Mwogi Thomas S, Biondich Paul G, Grannis Shaun J
Regenstrief Institute, Indianapolis, IN ; Indiana University Purdue University (IUPUI), Indianapolis, IN.
AMIA Annu Symp Proc. 2014 Nov 14;2014:1855-63. eCollection 2014.
Motivated by the need for readily available data for testing an open-source health information exchange platform, we developed and evaluated two methods for generating synthetic messages. The methods used HL7 version 2 messages obtained from the Indiana Network for Patient Care. Data from both methods were analyzed to assess how effectively the output reflected original 'real-world' data. The Markov Chain method (MCM) used an algorithm based on transitional probability matrix while the Music Box model (MBM) randomly selected messages of particular trigger type from the original data to generate new messages. The MBM was faster, generated shorter messages and exhibited less variation in message length.
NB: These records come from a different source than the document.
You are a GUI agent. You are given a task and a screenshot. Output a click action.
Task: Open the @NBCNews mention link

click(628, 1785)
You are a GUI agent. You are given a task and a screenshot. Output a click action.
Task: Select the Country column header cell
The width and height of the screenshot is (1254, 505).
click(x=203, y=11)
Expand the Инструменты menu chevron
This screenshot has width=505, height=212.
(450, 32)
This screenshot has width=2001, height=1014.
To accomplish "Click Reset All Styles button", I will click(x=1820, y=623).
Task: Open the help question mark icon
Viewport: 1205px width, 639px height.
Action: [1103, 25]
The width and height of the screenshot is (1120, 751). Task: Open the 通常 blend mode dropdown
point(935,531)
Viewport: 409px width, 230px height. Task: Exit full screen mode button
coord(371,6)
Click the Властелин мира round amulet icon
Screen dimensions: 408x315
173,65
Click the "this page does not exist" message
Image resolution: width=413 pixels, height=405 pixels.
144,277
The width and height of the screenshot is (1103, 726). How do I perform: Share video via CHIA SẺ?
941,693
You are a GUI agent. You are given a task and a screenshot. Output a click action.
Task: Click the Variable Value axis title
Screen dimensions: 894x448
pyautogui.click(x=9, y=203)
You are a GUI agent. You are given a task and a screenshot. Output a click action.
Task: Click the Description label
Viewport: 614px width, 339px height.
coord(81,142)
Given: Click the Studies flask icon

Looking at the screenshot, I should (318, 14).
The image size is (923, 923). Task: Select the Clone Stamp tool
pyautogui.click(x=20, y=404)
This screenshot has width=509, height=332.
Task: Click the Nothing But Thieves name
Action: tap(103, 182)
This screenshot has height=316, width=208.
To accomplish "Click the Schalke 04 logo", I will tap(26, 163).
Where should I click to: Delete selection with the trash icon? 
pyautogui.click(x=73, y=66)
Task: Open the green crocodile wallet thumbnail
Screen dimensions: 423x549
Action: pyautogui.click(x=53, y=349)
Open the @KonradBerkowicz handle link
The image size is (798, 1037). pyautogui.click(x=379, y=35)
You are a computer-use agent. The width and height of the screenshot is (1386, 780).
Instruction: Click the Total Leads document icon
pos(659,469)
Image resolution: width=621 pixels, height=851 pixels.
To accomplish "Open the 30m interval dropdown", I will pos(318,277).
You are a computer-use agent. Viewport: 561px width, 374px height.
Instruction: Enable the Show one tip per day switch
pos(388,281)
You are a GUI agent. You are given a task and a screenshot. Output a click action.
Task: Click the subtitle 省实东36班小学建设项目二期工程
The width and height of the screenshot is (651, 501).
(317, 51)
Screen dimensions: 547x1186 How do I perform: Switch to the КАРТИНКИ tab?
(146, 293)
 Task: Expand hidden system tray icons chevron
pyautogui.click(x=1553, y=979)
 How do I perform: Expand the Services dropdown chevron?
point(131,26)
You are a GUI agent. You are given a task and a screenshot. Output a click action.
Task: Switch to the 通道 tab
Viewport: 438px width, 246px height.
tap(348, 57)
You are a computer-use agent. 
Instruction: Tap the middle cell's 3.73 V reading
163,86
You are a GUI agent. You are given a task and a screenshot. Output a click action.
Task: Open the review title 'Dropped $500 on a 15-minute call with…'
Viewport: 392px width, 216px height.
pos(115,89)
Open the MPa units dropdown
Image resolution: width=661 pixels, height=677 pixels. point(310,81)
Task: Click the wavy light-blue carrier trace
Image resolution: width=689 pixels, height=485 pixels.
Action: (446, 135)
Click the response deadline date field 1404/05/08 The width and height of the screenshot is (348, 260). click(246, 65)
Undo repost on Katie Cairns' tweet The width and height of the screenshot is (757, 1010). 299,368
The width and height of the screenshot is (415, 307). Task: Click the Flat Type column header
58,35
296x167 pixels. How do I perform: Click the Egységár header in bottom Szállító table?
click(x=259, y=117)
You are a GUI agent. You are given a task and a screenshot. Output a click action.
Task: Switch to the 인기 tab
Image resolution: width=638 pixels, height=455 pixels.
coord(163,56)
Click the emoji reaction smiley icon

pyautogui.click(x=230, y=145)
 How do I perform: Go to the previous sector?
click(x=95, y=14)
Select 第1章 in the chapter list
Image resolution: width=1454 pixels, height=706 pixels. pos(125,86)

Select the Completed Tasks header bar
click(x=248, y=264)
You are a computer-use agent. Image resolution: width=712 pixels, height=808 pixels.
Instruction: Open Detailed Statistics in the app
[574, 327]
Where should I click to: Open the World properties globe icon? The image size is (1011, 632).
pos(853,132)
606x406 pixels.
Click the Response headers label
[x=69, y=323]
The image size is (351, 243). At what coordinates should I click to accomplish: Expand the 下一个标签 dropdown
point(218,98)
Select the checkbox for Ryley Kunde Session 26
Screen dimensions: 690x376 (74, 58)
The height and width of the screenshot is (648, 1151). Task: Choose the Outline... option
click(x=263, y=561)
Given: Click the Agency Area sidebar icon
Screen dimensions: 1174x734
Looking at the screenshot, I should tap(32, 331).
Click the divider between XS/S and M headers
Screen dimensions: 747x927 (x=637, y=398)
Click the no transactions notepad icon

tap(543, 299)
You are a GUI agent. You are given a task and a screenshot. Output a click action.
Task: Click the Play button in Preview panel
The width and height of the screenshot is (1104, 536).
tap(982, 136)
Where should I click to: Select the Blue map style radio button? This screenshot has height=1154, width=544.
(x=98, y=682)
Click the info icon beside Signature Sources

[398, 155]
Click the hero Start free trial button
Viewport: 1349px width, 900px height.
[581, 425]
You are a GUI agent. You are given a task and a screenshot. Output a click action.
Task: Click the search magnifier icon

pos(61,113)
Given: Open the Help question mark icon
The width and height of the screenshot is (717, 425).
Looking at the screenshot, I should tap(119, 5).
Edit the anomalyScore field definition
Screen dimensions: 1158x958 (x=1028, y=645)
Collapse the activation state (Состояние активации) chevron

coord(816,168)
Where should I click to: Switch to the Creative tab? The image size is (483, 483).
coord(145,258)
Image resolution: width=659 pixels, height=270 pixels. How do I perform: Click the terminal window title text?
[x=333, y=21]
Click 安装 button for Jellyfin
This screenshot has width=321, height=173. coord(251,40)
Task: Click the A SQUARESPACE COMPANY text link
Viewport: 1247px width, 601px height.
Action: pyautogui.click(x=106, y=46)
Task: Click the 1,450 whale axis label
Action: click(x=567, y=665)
The MCM required more computational power, generated longer messages with more message length variability. Both methods exhibited adequate coverage, producing a high proportion of messages consistent with original messages. Both methods yielded similar rates of valid messages.
出于测试开源健康信息交换平台对现成可用数据的需求,我们开发并评估了两种生成合成消息的方法。这些方法使用了从印第安纳州患者护理网络获取的HL7版本2消息。对两种方法的数据进行了分析,以评估输出在多大程度上有效地反映了原始的“真实世界”数据。马尔可夫链方法(MCM)使用基于转移概率矩阵的算法,而音乐盒模型(MBM)则从原始数据中随机选择特定触发类型的消息来生成新消息。MBM速度更快,生成的消息更短,并且消息长度的变化更小。MCM需要更多的计算能力,生成的消息更长,消息长度的变异性更大。两种方法都具有足够的覆盖率,生成的消息中有很大一部分与原始消息一致。两种方法产生的有效消息率相似。